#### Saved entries
- Opening Delimiter -

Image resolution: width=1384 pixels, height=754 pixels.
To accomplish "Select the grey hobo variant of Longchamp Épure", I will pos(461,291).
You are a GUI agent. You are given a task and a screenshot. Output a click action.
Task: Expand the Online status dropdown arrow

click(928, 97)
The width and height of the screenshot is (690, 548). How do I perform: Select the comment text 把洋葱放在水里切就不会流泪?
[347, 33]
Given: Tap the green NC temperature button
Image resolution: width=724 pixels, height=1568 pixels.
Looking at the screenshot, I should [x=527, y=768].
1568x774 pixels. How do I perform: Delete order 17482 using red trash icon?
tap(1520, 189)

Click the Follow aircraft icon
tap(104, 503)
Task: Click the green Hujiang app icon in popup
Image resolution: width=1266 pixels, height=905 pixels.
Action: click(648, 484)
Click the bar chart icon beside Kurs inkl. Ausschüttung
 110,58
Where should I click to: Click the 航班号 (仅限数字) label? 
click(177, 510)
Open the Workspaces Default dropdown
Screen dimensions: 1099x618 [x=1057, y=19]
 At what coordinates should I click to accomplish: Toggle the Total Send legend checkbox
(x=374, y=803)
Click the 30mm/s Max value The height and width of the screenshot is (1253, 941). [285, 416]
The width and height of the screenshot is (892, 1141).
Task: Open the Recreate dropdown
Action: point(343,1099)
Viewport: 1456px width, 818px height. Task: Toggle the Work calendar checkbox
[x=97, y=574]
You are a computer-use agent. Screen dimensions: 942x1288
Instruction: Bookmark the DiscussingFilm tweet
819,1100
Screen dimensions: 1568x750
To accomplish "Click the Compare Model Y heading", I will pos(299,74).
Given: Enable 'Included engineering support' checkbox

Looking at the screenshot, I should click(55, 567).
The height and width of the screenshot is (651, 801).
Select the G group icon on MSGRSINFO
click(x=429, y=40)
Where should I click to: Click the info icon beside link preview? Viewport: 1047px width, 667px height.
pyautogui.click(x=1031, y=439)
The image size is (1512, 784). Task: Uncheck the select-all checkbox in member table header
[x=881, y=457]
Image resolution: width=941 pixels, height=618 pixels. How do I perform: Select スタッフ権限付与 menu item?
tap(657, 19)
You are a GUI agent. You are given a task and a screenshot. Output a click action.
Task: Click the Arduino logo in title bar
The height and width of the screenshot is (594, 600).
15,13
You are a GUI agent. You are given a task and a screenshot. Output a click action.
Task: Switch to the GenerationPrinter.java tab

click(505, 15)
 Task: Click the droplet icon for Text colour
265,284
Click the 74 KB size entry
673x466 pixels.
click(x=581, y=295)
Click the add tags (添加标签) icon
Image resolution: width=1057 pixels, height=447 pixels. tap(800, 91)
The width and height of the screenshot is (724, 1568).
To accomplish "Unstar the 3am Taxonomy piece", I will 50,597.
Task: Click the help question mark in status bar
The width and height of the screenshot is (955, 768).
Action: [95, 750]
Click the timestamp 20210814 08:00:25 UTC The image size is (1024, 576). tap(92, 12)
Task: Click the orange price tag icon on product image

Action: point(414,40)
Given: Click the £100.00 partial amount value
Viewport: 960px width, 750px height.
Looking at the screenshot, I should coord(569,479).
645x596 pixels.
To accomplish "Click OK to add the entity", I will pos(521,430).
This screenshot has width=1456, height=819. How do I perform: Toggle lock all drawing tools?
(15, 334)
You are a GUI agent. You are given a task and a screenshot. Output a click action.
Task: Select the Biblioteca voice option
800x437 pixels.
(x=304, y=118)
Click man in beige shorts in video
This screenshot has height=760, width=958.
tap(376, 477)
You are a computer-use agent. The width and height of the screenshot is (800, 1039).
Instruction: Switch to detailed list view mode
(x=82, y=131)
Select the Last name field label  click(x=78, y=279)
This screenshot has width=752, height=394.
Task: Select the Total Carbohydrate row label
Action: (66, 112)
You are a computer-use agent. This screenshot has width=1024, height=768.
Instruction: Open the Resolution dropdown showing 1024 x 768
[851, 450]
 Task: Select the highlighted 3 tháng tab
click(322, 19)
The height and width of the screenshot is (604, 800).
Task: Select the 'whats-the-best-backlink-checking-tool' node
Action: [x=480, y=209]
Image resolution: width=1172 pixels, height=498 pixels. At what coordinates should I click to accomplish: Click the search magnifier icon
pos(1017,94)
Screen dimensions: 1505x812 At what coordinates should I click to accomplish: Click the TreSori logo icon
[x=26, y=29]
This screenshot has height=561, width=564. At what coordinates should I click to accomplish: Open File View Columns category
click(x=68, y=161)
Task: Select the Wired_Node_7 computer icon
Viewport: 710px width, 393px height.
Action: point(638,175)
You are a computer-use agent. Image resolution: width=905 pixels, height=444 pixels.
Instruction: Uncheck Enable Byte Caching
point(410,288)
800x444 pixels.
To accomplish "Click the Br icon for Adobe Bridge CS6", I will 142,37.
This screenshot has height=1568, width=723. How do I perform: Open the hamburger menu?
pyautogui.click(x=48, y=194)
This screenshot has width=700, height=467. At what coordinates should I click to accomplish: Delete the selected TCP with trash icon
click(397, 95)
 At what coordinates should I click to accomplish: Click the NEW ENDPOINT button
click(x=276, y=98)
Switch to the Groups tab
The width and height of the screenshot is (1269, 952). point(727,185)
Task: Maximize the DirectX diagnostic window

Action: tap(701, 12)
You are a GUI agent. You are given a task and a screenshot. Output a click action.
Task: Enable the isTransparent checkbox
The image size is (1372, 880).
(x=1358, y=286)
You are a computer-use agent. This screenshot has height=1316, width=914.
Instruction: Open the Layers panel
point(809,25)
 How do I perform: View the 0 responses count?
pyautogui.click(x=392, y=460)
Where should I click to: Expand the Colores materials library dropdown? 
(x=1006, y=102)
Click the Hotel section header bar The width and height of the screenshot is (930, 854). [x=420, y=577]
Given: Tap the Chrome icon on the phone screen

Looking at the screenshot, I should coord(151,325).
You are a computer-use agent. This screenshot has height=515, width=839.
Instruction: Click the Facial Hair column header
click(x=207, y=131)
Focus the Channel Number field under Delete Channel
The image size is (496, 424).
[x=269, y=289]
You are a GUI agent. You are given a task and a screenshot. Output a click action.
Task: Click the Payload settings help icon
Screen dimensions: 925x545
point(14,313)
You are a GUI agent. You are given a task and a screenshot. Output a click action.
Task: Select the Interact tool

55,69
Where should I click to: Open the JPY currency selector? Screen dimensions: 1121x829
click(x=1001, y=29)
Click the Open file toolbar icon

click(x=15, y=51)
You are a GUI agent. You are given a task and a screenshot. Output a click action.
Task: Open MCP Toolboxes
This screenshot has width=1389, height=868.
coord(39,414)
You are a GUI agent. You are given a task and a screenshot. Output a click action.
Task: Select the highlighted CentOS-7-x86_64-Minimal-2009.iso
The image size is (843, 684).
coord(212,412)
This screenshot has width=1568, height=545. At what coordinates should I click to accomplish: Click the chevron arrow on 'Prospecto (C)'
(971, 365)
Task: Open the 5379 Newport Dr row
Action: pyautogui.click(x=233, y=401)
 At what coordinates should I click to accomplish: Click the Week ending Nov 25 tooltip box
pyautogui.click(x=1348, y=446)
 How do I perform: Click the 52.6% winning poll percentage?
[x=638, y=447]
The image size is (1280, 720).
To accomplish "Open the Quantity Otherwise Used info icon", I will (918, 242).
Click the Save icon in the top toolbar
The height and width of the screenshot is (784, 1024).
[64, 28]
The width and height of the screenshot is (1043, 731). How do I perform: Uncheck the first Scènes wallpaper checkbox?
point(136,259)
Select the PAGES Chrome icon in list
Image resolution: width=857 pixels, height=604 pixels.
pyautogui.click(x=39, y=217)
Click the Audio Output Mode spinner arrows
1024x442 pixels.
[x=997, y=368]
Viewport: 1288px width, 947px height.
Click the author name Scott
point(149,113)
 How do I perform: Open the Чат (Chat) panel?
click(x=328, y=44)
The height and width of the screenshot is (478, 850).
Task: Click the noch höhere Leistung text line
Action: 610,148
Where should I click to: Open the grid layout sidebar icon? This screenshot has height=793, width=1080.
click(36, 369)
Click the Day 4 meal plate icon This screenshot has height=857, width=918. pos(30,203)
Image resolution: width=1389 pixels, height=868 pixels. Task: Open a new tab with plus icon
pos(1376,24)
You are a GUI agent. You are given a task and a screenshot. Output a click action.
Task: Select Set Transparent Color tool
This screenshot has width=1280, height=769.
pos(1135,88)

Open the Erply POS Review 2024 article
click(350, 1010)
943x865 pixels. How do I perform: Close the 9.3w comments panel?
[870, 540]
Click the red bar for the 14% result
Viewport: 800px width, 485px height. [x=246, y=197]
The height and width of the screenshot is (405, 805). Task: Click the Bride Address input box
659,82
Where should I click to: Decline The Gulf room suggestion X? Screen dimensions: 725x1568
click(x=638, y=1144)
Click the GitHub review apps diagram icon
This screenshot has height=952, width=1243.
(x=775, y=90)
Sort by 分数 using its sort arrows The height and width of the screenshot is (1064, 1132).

- Closing Delimiter -

#### Task
Could you set down, exactly as written, the lines above between the one holding "This screenshot has width=1456, height=819." and the one holding "Click man in beige shorts in video", inclusive, and nothing more?

#### Answer below
This screenshot has width=1456, height=819. How do I perform: Toggle lock all drawing tools?
(15, 334)
You are a GUI agent. You are given a task and a screenshot. Output a click action.
Task: Select the Biblioteca voice option
800x437 pixels.
(x=304, y=118)
Click man in beige shorts in video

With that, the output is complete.